> **INSTRUCTIONS FOR THE TASK**:
Starting with the line that contains "Viewport: 432px width, 353px" and going on through the end of the material below, change "screenshot" to "screen image" and leave every other word as it is. Write out only those lines and leave the pictures out.

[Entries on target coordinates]
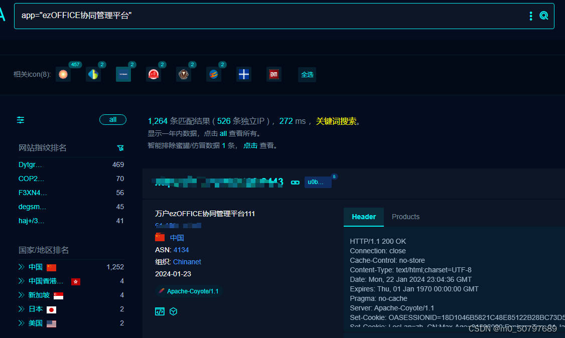Open the 关键词搜索 link
Screen dimensions: 565x338
(x=337, y=121)
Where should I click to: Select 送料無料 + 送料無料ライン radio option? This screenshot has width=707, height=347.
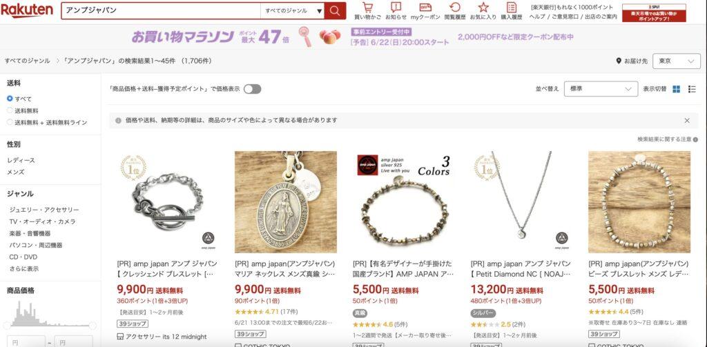(10, 122)
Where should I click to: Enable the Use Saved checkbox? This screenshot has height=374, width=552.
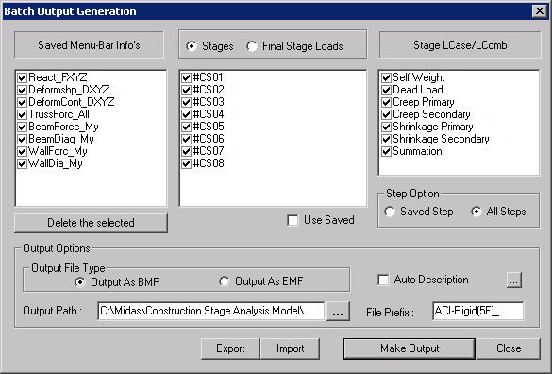(293, 221)
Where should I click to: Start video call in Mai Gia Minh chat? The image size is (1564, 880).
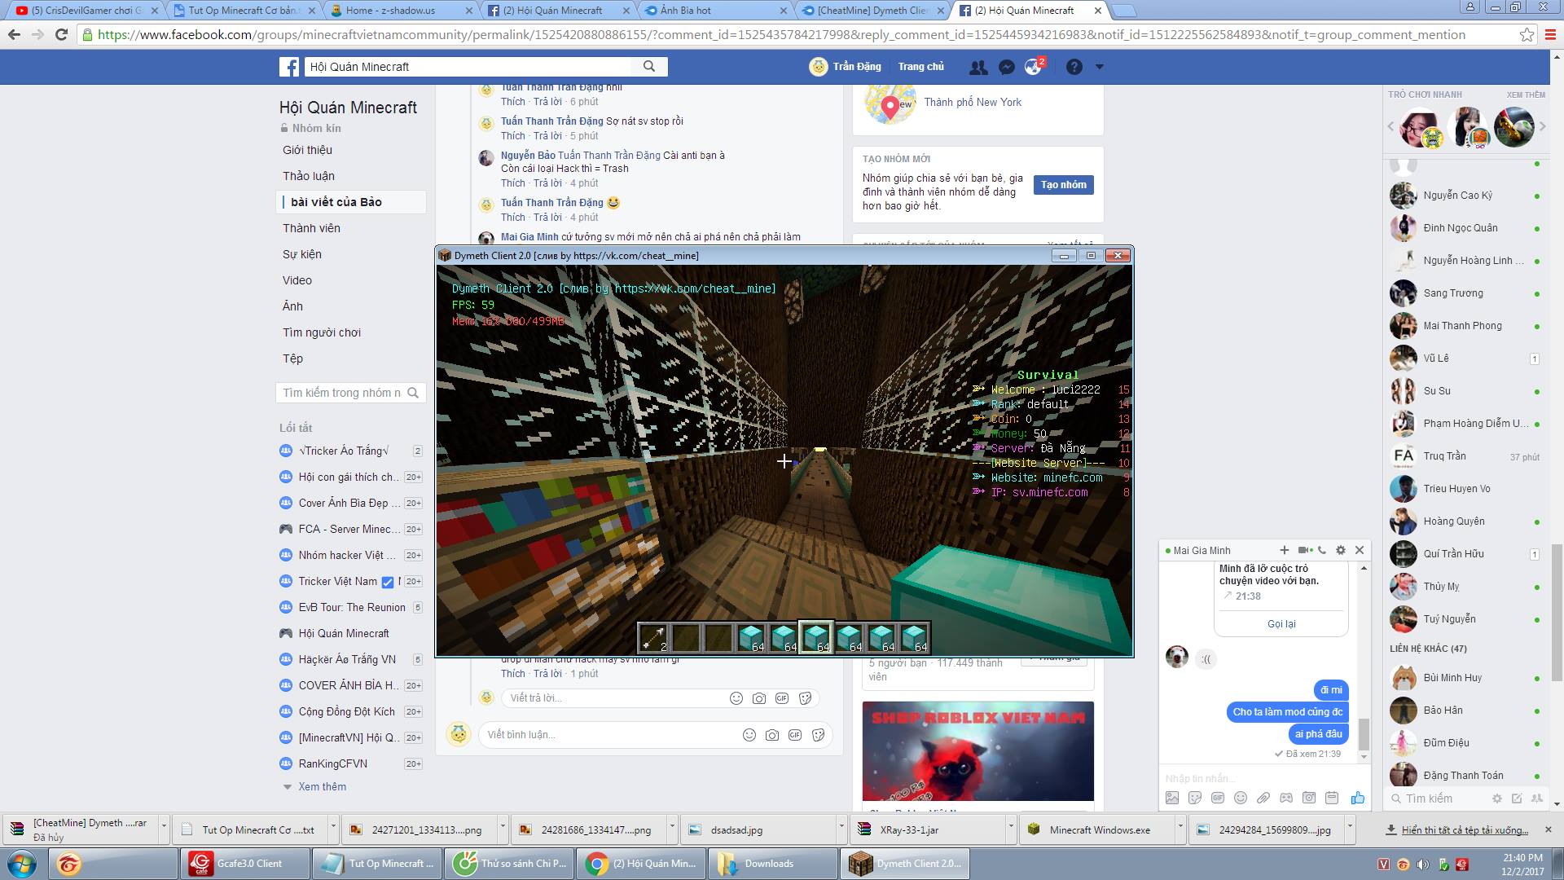[1303, 550]
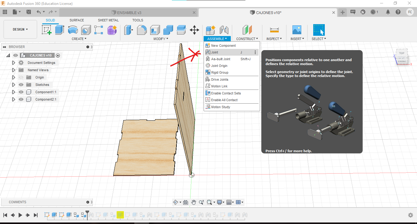Select the Fillet tool in Modify
Screen dimensions: 417x224
142,30
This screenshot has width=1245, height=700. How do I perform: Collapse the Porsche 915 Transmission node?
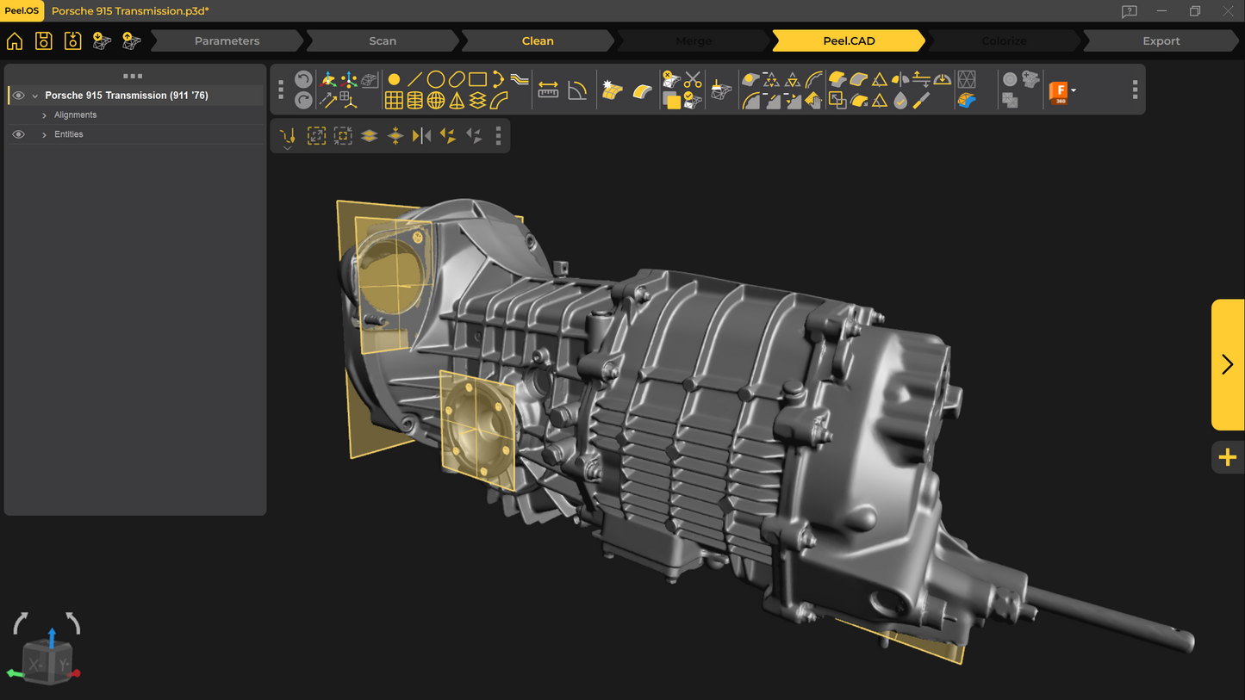(35, 96)
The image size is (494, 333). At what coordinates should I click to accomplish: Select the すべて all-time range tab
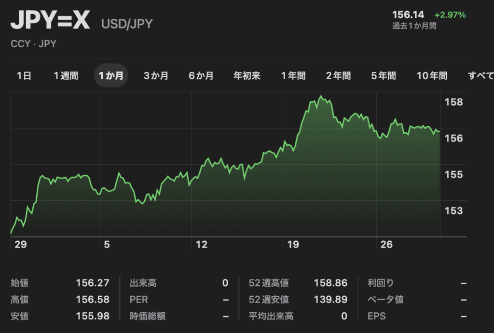[481, 76]
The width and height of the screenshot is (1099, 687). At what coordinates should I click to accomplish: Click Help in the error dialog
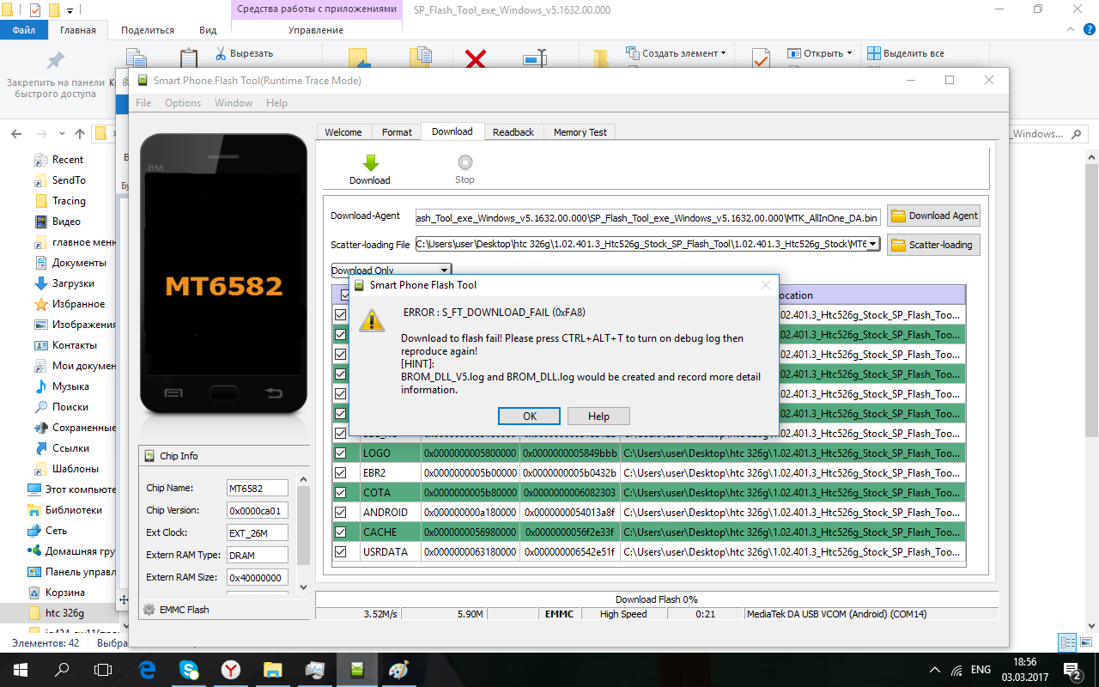point(598,416)
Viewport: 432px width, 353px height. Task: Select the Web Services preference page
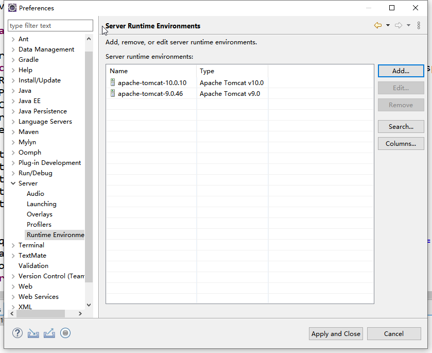(38, 296)
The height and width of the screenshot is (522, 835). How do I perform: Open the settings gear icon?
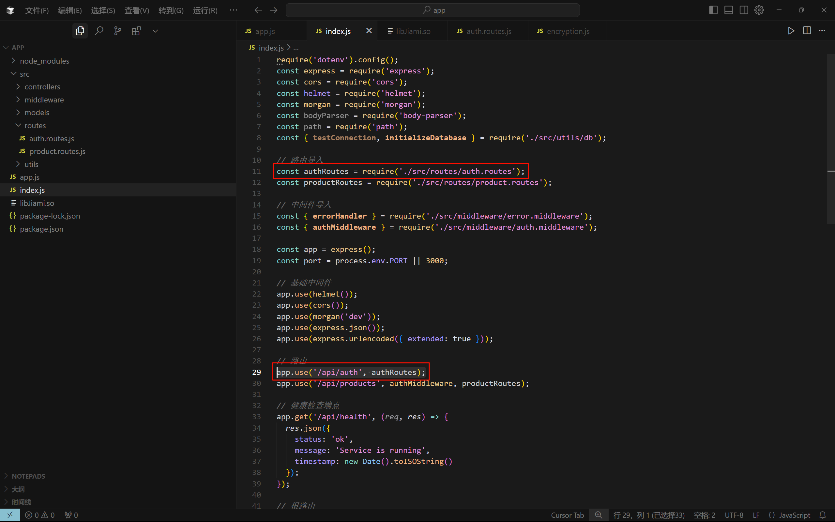point(759,10)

> **EXERCISE RESULT**:
Viewport: 432px width, 353px height. Task: Select the Web Services preference page
(38, 296)
The height and width of the screen image is (522, 835). How do I perform: Open the settings gear icon?
point(759,10)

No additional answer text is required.